Nous avons donc choisi de donner la priorité à cette opération plutôt qu'aux opérations plus "banales". Bien entendu, ces ralentissements ne doivent pas avoir de conséquences pour les étrangers en situation régulière. Si des demandes d'examen sont ralenties, par exemple pour un renouvellement de carte de séjour temporaire, cela signifie clairement que l'étranger est mis sous récépissé de demande de titre de séjour et cela n'aura aucune conséquence dommageable pour lui-même et sa famille. Il est néanmoins vrai que cela pose quelques difficultés, que je ne souhaitais pas vous cacher.

M. LE RAPPORTEUR.- Il existe une circulaire du 19 janvier 1998, relative à l'aide à la réinsertion d'étrangers ayant quitté le territoire. Je souhaiterais savoir comment cette circulaire est appliquée et les difficultés rencontrées à ce niveau. Il serait également souhaitable que vous nous éclairiez sur le rôle des associations.

M. DELARUE.- Comme la circulaire l'indique, le traitement des déboutés du droit d'asile nous est soumis. Les cas de déboutés du droit d'asile qui encourent des risques vitaux en cas de retour dans leur pays sont directement soumis à l'administration centrale. Je me suis entouré d'une petite équipe pour le traitement de cette affaire et nous prenons une décision après avis du ministère des affaires étrangères ou d'une commission inter-ministérielle.

M. LE PRÉSIDENT.- Qui avez-vous débouté ?

M. DELARUE.- Ceux qui, à ce jour et en se référant à la partie 1-9 de la circulaire, n'ont pas reçu de carte de réfugié, et qui indiquent être menacés de persécution dans leur pays.

M. LE PRÉSIDENT.- Il ne s'agit pas des 22.491 ?

M. DELARUE.- Non. Nous parlons bien de déboutés du droit d'asile, pas de déboutés de la régularisation.
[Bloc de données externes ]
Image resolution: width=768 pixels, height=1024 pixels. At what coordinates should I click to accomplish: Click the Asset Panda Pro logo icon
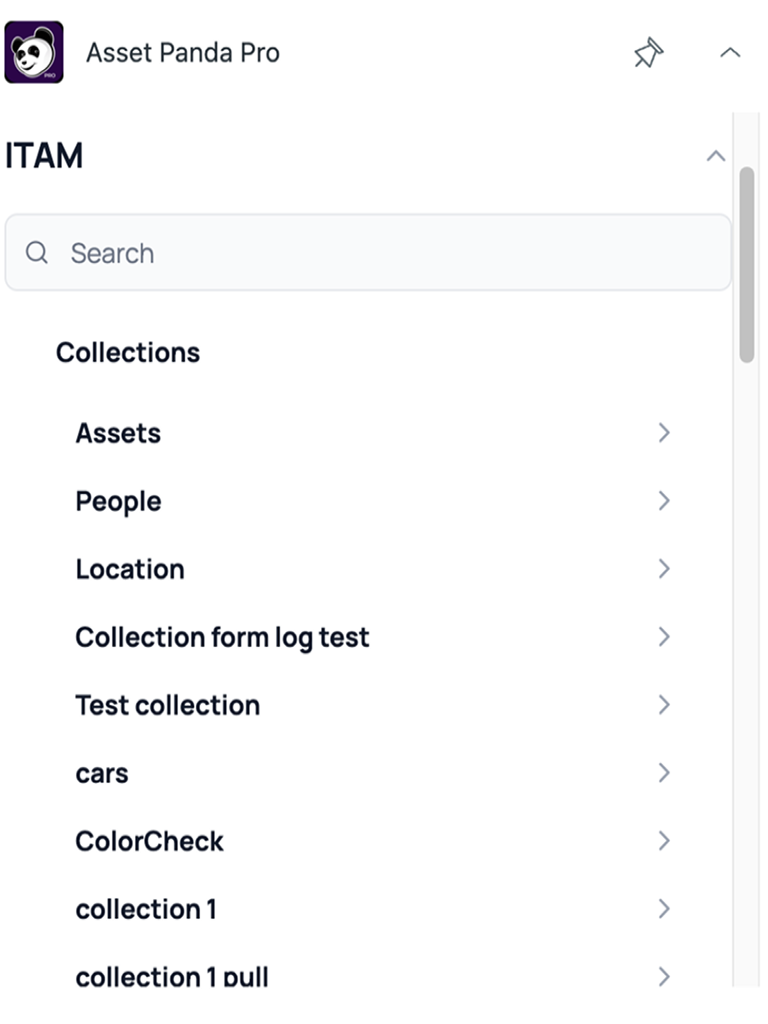(x=34, y=52)
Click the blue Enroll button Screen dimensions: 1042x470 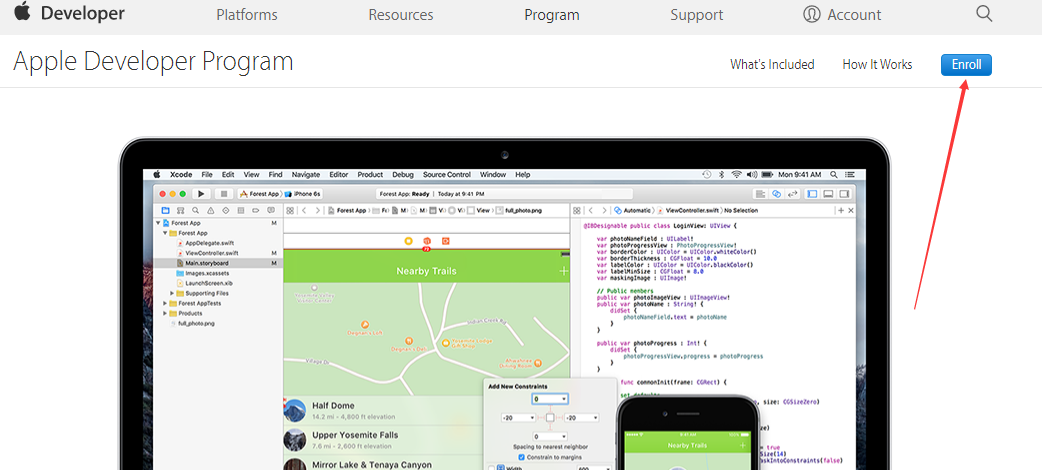[966, 64]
Les déboutés du droit d'asile sont ceux qui, nombreux en France et en situation irrégulière, ont demandé un jour à bénéficier du statut de réfugié et n'ont pas obtenu satisfaction.

M. LE PRÉSIDENT.- Ceux-là se mélangent-ils avec les autres demandes ?

M. DELARUE.- Pour des raisons diverses et variées, un certain nombre sont restés en France, et ont en effet demandé leur régularisation. Il est demandé aux préfectures d'examiner leur situation, d'abord au regard des autres critères, par exemple, le conjoint de français ou les parents de français. Pour ceux qui ne répondent à aucun des critères de la circulaire par ailleurs, il est demandé aux préfectures, dès lors qu'encore une fois ces personnes invoquent des risques de traitements inhumains ou dégradants, portant atteinte au respect des droits de l'homme, de nous faire remonter ces dossiers afin que nous prenions une décision.

Voilà donc ce que j'appelle le droit des déboutés du droit d'asile.

M. LE RAPPORTEUR.- Si vous me permettez, comment les comptabilisez-vous ? Les déboutés du droit d'asile font-ils partie des 179.118 ?

M. DELARUE.- Absolument.

M. LE RAPPORTEUR.- Ensuite, les comptabilisez-vous parmi les rejets, ou pas ?

M. DELARUE.- Si je leur donne une carte de séjour temporaire parce que j'estime qu'ils méritent l'asile territorial, et c'est le cas d'un certain nombre d'Algériens, ils sont comptés dans les autorisations. Par contre, si je rejette leur demande, ils sont comptés dans les rejets.

M. LE RAPPORTEUR.- Ils sont donc comptabilisés dans les 23.439 autorisations et dans les 22.491 rejets.

M. DELARUE.- Il n'y a aucune distinction particulière au niveau de cette catégorie.

M. LE RAPPORTEUR.- Je vous avais également interrogé sur le rôle des associations et sur la circulaire du 19 janvier 1998.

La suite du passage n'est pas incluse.